LinkedHashMap:This class extends HashMap and maintains a linked list of the entries in the map, in the order in which they were inserted. This allows insertion-order iteration over the map. That is, when iterating a LinkedHashMap, the elements will be returned in the order in which they were inserted.
visual presentation:
╔══════════════╦═════════════════════╦═══════════════════╦══════════════════════╗
║ Property ║ HashMap ║ TreeMap ║ LinkedHashMap ║
╠══════════════╬═════════════════════╬═══════════════════╬══════════════════════╣
║ ║ no guarantee order ║ sorted according ║ ║
║ Order ║ will remain constant║ to the natural ║ insertion-order ║
║ ║ over time ║ ordering ║ ║
╠══════════════╬═════════════════════╬═══════════════════╬══════════════════════╣
║ Get/put ║ ║ ║ ║
║ remove ║ O(1) ║ O(log(n)) ║ O(1) ║
║ containsKey ║ ║ ║ ║
╠══════════════╬═════════════════════╬═══════════════════╬══════════════════════╣
║ ║ ║ NavigableMap ║ ║
║ Interfaces ║ Map ║ Map ║ Map ║
║ ║ ║ SortedMap ║ ║
╠══════════════╬═════════════════════╬═══════════════════╬══════════════════════╣
║ ║ ║ ║ ║
║ Null ║ allowed ║ only values ║ allowed ║
║ values/keys ║ ║ ║ ║
╠══════════════╬═════════════════════╩═══════════════════╩══════════════════════╣
║ ║ Fail-fast behavior of an iterator cannot be guaranteed ║
║ Fail-fast ║ impossible to make any hard guarantees in the presence of ║
║ behavior ║ unsynchronized concurrent modification ║
╠══════════════╬═════════════════════╦═══════════════════╦══════════════════════╣
║ ║ ║ ║ ║
║Implementation║ buckets ║ Red-Black Tree ║ double-linked ║
║ ║ ║ ║ buckets ║
╠══════════════╬═════════════════════╩═══════════════════╩══════════════════════╣
║ Is ║ ║
║ synchronized ║ implementation is not synchronized ║
╚══════════════╩════════════════════════════════════════════════════════════════╝
source for visual presentation
Upvotes: 1
Reputation: 5937
It seems that a lot of my answers use HashMap
these days. I feel like its use is underestimated, specifically because it is so versatile at handling associated data.
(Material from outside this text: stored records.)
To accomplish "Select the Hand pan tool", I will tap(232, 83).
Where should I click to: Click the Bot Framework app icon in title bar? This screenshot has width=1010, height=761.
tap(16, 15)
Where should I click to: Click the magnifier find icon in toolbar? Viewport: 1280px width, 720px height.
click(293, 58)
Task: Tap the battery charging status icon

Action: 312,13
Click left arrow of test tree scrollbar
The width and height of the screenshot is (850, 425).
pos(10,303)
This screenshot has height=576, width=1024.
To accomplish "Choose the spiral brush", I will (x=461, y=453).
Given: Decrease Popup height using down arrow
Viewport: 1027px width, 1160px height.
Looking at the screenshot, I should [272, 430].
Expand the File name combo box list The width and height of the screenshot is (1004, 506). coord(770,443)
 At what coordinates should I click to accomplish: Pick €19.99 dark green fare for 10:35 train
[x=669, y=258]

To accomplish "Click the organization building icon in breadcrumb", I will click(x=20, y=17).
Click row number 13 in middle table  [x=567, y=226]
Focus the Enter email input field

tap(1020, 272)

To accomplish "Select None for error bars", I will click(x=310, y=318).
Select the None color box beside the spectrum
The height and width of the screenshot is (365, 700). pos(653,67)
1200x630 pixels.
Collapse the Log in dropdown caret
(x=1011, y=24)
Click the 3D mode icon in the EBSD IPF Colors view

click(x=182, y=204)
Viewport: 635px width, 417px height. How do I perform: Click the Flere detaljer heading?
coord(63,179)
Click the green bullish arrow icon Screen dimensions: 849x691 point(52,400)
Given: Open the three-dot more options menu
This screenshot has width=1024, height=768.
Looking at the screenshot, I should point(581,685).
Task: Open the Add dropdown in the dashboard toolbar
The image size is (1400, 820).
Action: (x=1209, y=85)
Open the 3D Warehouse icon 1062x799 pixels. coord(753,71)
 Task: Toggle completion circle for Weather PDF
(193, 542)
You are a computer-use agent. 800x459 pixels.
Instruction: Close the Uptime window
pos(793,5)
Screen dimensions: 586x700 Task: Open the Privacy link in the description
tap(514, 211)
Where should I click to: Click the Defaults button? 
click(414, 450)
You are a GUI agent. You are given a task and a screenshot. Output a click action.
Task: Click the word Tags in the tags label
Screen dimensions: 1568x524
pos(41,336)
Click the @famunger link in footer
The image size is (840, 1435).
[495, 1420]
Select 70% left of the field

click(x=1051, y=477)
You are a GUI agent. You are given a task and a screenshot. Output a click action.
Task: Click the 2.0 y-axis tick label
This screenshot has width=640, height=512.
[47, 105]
HashMap<Char, Integer> foo = new HashMap<Char, Integer>();
foo.add('a', 1);
foo.add('b', 2);
foo.add('c', 3);
foo.add('d', 4);
foo.add('e', 5);
for(Entry<Char, Integer> e : foo.getEntrySet()) {
for(int i = 0; i < e.getValue(); i++) {
System.out.print(entry.getKey());
}
}
This, of course, assumes you don't have a preference for order. If you do, then instead you should use an ArrayList
and an Object that stores a character and an Integer.
Creating multiple arrays that depend on each other is relatively unsafe, so you might as well create an Object that handles everything for you.